De plus, l’AFSSAPS était plus tournée sur l’enregistrement des produits que sur l’adaptation de l’autorisation de mise sur le marché. Or, on s’aperçoit que dans la vraie vie du médicament, il peut être important de corriger cette AMM avec de nouvelles indications, et d’autres qu’il faut supprimer. L’AMM est aujourd’hui systématiquement ajustée en fonction des observations. La création d’un GIP entre la Caisse nationale d’assurance-maladie (CNAM), la Haute autorité de santé (HAS), l’Institut national de veille sanitaire (INVS), le ministère de la Santé et notre agence va nous permettre de mener des études supplémentaires sur les risques, renforçant les décisions prises dans l’intérêt des patients. Nous attendons la parution d’un décret sur ce sujet. Nous pourrons ainsi imposer aux industriels la réalisation d’études sur la sécurité de leurs produits, ce qui sera mieux que d’ergoter sur des études contradictoires faites avant la mise sur le marché.

Entre expertise interne et externe, qu’allez-vous privilégier ?

Nous disposons désormais de plus de moyens pour faire de l’expertise interne, même si nous allons continuer à faire de l’expertise externe. Nous devrons aussi renforcer la diffusion d’une information indépendante, spécifique et autonome auprès des médecins. Les médecins ne peuvent pas être informés que par l’industrie. Depuis l’affaire PIP, personne ne doute qu’une information loyale sur l’ensemble des produits de santé et dispositifs médicaux soit importante. Il faut donc renforcer la vigilance avec la participation des professionnels de santé eux-mêmes. Nous rentrons dans un processus de surveillance globale renforcée.

Quelle évolution attendre pour le pilotage de l’agence ?

Notre mode de gouvernance va changer. Avant, les industriels faisaient partie du conseil d’administration. C’est fini. Des représentants d’associations de patients mais aussi de l’Assemblée nationale et du Sénat siégeront dans ce conseil d’administration. C’est une gouvernance moderne qui se fait sous le contrôle du Parlement en dehors de l’intervention des firmes pharmaceutiques.

Nous proposerons au conseil d’administration la création de nouvelles commissions. Une portera sur le bénéfice/risque de l’autorisation des produits de santé lors de leur première utilisation (recommandation temporaire d’utilisation, ATU de cohorte, conditions de prescription et de délivrance, etc...), et une seconde sur la réévaluation de ce bénéfice/risque, avec des usagers, des médecins traitants, des pharmaciens et des experts. Ce seront des commissions publiques. Nous proposerons également une commission sur les stupéfiants et psychotropes, et une autre qui analysera le bénéfice/risque de l’ensemble des produits qui changent de composition, pour prévenir tout risque.

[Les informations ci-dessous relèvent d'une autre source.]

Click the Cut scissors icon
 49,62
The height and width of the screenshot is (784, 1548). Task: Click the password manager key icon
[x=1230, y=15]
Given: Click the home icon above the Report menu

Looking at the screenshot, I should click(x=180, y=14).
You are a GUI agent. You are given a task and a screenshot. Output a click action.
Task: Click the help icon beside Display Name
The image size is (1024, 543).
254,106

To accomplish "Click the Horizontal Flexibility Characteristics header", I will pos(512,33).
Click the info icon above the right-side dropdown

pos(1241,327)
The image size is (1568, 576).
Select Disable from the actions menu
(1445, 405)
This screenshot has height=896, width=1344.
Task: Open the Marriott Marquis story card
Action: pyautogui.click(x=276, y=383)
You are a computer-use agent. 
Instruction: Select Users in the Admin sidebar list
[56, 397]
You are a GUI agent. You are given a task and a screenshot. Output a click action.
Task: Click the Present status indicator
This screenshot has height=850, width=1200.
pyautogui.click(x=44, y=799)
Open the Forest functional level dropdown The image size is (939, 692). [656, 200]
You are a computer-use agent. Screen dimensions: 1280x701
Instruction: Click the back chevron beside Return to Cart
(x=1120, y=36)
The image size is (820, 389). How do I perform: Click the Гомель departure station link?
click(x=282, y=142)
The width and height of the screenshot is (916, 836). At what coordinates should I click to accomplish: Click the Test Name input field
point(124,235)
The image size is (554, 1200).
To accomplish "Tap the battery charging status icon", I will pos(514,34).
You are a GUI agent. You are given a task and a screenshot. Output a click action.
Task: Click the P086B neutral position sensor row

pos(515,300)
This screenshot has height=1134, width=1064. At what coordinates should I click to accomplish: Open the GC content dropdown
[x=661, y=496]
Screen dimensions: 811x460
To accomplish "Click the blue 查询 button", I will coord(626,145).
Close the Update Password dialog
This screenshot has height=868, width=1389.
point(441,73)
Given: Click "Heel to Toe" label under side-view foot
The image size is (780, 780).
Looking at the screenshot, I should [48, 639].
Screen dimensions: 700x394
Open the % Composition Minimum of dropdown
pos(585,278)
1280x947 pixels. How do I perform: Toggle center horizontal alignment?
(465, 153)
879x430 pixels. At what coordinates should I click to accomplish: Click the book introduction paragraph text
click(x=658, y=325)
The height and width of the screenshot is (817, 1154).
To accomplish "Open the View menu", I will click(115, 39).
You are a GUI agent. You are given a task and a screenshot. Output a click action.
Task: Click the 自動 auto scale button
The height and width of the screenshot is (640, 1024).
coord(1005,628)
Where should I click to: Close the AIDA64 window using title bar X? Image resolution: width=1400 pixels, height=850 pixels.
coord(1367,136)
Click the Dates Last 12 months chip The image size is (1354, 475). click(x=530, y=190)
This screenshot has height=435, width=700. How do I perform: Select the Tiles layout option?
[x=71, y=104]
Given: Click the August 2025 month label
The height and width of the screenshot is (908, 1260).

Avoir plus ou moins de glucose ou plus moins de zinc peut avoir des conséquences en termes de santé ou de sécurité.

Quel sera votre calendrier de travail ?

Nous espérons que le premier conseil d’administration se tiendra en juillet 2012 au plus tard. Mais d’ici là, l’Agence fonctionne. Un autre CA se réunira en septembre qui prendra plus de décisions sur notre organisation. Enfin, en décembre, nous présenterons notre plan d’action et notre budget prévisionnel pour 2013 qui sera l’année de plein déploiement.

Disposez-vous des moyens financiers et humains de cette ambition ?

Notre budget passe de 125 à 165 millions d’euros par an, ce qui constitue un effort considérable de l’État dans la conjoncture du pays. Nous avons déjà embauché 25 personnes, avec des possibilités supérieures en 2013.

Comment se déroule l’application du décret sur les liens d’intérêt ?

Pour nous, ce décret est immédiatement applicable et ne pose aucun problème de mise en œuvre. Il précise des nouveautés primordiales. L’obligation de transparence est étendue aux personnels cadres, et pas seulement aux experts, et les déclarations sont rendues publiques. Nous avons créé un comité de déontologie qui m’est directement rattaché. Je vais veiller aussi à ce que l’on rende publics les CV et publications des experts. De cette manière, la connaissance des personnes sera la plus transparente, loyale et complète possible.